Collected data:
|---|
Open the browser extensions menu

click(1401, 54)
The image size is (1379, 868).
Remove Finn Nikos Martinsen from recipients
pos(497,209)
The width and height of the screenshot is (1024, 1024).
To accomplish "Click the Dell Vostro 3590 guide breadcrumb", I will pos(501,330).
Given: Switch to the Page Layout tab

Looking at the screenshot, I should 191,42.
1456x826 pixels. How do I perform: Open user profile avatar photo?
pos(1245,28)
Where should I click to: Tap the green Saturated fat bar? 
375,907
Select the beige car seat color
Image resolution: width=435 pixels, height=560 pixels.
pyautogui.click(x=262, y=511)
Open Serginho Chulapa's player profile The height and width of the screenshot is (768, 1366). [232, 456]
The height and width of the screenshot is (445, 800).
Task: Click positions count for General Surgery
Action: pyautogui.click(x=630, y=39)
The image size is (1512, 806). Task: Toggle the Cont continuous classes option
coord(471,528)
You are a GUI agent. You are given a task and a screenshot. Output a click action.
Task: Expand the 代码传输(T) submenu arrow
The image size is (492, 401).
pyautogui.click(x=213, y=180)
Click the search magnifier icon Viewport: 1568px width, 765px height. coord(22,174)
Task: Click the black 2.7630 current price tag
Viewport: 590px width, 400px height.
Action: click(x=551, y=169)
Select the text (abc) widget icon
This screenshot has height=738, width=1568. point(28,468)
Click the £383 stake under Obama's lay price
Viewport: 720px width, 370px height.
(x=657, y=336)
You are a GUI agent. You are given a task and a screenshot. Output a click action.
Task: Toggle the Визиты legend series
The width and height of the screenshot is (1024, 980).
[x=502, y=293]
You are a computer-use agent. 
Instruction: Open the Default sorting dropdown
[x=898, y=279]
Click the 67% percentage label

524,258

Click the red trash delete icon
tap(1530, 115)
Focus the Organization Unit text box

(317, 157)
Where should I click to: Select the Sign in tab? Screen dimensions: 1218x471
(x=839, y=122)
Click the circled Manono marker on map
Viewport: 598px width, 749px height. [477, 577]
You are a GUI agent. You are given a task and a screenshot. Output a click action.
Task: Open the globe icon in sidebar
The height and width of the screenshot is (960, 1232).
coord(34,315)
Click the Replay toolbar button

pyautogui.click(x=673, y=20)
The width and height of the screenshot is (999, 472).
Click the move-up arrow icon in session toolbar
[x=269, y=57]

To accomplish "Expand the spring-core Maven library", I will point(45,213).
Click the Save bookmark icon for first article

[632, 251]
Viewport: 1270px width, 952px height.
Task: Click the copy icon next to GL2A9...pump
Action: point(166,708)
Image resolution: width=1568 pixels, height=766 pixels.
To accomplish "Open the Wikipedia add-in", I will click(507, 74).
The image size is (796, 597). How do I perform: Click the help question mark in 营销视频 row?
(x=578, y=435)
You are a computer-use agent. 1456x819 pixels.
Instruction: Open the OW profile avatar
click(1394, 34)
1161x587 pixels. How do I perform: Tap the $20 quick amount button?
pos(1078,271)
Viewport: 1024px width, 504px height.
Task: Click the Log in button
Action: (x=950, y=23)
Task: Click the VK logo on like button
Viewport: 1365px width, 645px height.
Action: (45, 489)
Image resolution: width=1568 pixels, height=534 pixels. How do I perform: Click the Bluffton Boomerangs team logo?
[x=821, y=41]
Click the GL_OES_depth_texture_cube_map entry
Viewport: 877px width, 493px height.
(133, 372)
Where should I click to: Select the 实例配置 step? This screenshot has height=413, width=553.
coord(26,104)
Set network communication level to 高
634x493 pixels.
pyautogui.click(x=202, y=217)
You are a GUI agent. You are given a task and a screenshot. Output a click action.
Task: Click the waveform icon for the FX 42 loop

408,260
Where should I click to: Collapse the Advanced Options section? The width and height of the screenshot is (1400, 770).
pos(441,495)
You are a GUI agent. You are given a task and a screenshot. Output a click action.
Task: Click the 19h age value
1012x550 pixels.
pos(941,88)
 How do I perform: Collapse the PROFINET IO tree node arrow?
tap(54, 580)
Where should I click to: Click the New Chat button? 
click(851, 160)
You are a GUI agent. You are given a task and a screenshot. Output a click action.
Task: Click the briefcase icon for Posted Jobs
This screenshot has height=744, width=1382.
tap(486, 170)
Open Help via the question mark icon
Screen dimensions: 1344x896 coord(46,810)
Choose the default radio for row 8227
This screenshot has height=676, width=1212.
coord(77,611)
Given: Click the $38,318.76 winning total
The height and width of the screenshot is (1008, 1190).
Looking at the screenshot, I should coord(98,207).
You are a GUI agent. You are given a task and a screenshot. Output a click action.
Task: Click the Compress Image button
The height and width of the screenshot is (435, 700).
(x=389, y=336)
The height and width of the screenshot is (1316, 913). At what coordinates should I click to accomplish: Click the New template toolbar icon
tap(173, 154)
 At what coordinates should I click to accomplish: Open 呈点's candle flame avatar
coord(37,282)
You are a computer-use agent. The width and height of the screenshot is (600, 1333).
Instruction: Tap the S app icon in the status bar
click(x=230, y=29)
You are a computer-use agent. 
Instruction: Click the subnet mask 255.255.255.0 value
|---|
Directions for this task:
Look over the records. Copy the lines that include the word "price".

Expected answer:
Task: Click the black 2.7630 current price tag
Click the £383 stake under Obama's lay price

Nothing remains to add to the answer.